(Collected data)
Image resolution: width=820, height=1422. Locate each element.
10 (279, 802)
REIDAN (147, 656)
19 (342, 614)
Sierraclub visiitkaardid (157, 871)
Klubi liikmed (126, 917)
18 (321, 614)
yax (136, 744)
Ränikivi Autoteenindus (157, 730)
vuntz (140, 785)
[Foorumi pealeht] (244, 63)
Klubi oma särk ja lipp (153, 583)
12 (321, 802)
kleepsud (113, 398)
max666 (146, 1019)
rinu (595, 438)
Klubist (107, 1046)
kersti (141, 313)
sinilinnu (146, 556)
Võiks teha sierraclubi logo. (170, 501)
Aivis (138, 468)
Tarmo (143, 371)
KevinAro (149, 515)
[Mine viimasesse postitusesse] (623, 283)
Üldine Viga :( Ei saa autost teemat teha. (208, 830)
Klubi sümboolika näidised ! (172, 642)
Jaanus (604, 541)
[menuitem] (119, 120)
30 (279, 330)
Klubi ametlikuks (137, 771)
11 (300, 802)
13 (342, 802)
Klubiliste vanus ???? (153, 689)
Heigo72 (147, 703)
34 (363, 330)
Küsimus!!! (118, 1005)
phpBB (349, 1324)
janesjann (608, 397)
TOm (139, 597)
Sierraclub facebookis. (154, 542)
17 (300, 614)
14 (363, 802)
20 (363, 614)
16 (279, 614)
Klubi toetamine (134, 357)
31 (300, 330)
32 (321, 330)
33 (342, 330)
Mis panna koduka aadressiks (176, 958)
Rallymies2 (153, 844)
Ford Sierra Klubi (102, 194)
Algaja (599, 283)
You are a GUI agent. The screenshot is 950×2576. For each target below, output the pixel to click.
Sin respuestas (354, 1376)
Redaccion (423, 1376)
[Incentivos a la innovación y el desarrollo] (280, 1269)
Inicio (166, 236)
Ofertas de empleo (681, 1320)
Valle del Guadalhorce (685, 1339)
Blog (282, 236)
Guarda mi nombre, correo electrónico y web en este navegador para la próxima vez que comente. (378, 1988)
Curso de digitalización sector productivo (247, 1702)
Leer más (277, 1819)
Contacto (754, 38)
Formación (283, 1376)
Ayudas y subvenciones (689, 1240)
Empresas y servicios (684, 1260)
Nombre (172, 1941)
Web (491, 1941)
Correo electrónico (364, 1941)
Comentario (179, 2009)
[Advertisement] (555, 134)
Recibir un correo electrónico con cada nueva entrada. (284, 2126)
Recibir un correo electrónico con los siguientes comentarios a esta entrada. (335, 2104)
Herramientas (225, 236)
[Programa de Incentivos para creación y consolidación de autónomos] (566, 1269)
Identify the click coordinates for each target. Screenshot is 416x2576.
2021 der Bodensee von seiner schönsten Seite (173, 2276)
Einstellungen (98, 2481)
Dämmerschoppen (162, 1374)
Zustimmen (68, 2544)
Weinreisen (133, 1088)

## EXERCISE AIM
Reproduce every record, matching each line exactly.

## SOLUTION TO THIS EXERCISE
Image resolution: width=820, height=1422. Locate each element.
10 (279, 802)
REIDAN (147, 656)
19 (342, 614)
Sierraclub visiitkaardid (157, 871)
Klubi liikmed (126, 917)
18 (321, 614)
yax (136, 744)
Ränikivi Autoteenindus (157, 730)
vuntz (140, 785)
[Foorumi pealeht] (244, 63)
Klubi oma särk ja lipp (153, 583)
12 (321, 802)
kleepsud (113, 398)
max666 (146, 1019)
rinu (595, 438)
Klubist (107, 1046)
kersti (141, 313)
sinilinnu (146, 556)
Võiks teha sierraclubi logo. (170, 501)
Aivis (138, 468)
Tarmo (143, 371)
KevinAro (149, 515)
[Mine viimasesse postitusesse] (623, 283)
Üldine Viga :( Ei saa autost teemat teha. (208, 830)
Klubi sümboolika näidised ! (172, 642)
Jaanus (604, 541)
[menuitem] (119, 120)
30 (279, 330)
Klubi ametlikuks (137, 771)
11 (300, 802)
13 (342, 802)
Klubiliste vanus ???? (153, 689)
Heigo72 (147, 703)
34 (363, 330)
Küsimus!!! (118, 1005)
phpBB (349, 1324)
janesjann (608, 397)
TOm (139, 597)
Sierraclub facebookis. (154, 542)
17 (300, 614)
14 (363, 802)
20 (363, 614)
16 (279, 614)
Klubi toetamine (134, 357)
31 (300, 330)
32 (321, 330)
33 (342, 330)
Mis panna koduka aadressiks (176, 958)
Rallymies2 (153, 844)
Ford Sierra Klubi (102, 194)
Algaja (599, 283)
You are a GUI agent. The screenshot is 950×2576. For each target below, output the pixel to click.
Sin respuestas (354, 1376)
Redaccion (423, 1376)
[Incentivos a la innovación y el desarrollo] (280, 1269)
Inicio (166, 236)
Ofertas de empleo (681, 1320)
Valle del Guadalhorce (685, 1339)
Blog (282, 236)
Guarda mi nombre, correo electrónico y web en este navegador para la próxima vez que comente. (378, 1988)
Curso de digitalización sector productivo (247, 1702)
Leer más (277, 1819)
Contacto (754, 38)
Formación (283, 1376)
Ayudas y subvenciones (689, 1240)
Empresas y servicios (684, 1260)
Nombre (172, 1941)
Web (491, 1941)
Correo electrónico (364, 1941)
Comentario (179, 2009)
[Advertisement] (555, 134)
Recibir un correo electrónico con cada nueva entrada. (284, 2126)
Recibir un correo electrónico con los siguientes comentarios a esta entrada. (335, 2104)
Herramientas (225, 236)
[Programa de Incentivos para creación y consolidación de autónomos] (566, 1269)
Identify the click coordinates for each target. Screenshot is 416x2576.
2021 der Bodensee von seiner schönsten Seite (173, 2276)
Einstellungen (98, 2481)
Dämmerschoppen (162, 1374)
Zustimmen (68, 2544)
Weinreisen (133, 1088)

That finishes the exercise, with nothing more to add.